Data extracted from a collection
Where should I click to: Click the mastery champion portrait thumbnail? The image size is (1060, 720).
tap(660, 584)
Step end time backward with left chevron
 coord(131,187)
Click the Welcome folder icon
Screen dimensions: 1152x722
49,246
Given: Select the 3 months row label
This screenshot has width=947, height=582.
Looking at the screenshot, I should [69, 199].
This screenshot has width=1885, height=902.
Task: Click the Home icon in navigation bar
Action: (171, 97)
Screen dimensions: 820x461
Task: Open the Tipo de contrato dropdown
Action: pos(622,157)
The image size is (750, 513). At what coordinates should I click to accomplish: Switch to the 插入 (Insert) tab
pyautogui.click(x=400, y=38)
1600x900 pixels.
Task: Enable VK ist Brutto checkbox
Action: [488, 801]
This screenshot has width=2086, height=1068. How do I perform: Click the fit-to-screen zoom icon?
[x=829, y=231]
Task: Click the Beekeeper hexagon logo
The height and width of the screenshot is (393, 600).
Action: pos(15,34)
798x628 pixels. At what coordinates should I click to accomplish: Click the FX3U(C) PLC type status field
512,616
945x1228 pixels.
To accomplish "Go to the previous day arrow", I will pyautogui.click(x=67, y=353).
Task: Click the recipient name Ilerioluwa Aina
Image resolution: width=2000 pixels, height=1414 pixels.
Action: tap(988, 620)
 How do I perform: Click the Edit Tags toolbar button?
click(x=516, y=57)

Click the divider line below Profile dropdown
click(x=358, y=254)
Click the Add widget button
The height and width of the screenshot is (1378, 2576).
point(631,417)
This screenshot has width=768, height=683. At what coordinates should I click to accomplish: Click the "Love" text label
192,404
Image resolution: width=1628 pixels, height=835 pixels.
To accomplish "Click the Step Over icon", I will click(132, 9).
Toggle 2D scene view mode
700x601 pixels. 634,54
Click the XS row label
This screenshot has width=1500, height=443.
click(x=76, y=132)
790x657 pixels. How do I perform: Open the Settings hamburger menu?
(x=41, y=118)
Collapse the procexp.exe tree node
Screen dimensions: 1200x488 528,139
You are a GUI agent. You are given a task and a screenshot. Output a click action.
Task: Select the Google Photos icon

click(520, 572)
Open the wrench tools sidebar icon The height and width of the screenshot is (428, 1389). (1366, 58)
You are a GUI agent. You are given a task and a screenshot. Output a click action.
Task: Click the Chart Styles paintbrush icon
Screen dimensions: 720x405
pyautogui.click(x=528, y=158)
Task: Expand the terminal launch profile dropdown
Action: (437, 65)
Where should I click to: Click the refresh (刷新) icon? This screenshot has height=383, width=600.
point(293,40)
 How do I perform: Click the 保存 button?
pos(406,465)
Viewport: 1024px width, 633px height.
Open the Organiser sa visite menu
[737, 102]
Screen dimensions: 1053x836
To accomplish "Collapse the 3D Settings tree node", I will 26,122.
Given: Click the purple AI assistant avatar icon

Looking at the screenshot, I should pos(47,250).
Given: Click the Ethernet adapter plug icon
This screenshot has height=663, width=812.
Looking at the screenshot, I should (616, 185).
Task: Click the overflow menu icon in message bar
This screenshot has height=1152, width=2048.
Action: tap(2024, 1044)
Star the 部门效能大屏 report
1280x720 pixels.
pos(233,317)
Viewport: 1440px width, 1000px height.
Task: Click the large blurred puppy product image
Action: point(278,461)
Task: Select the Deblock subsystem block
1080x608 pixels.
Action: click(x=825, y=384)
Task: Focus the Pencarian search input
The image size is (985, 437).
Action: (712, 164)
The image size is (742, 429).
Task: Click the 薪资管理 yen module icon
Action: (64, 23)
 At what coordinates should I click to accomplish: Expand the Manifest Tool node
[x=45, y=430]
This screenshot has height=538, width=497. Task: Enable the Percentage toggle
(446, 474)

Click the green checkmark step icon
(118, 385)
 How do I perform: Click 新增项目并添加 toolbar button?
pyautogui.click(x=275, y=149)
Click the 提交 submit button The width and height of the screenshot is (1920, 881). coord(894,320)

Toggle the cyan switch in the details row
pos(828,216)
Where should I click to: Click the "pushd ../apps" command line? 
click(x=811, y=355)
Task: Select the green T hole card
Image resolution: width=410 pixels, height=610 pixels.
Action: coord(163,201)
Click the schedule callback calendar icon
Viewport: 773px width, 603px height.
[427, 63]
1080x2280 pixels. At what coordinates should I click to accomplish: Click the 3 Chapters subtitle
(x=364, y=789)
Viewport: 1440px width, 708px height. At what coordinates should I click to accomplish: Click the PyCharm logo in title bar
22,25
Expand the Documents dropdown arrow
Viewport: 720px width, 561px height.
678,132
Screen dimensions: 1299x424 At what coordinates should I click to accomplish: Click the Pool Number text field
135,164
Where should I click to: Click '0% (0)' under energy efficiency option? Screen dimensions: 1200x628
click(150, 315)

= How to complete this task =
In the data above, find each line that has the word "arrow" and copy it out.

= Response area =
To accomplish "Go to the previous day arrow", I will pyautogui.click(x=67, y=353).
Expand the Documents dropdown arrow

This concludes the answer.